Output all entries verbatim, dropping pictures.

────────────────

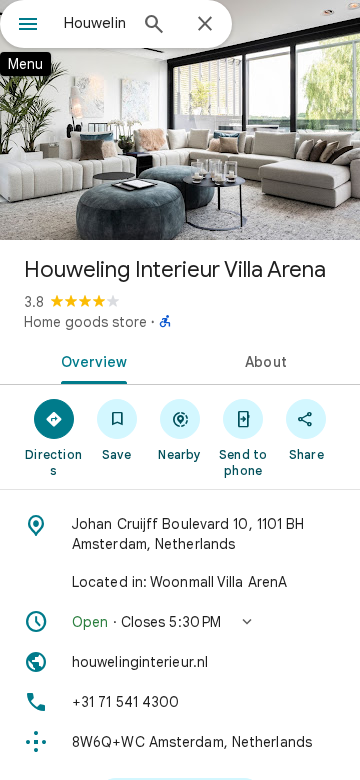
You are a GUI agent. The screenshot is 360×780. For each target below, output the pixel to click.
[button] (180, 622)
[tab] (90, 360)
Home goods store (85, 322)
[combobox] (95, 23)
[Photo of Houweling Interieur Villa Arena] (180, 120)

────────────────

* [Response]:
You are a GUI agent. The screenshot is 360×780. For each target below, output the pixel to click.
[button] (180, 622)
[tab] (90, 360)
Home goods store (85, 322)
[combobox] (95, 23)
[Photo of Houweling Interieur Villa Arena] (180, 120)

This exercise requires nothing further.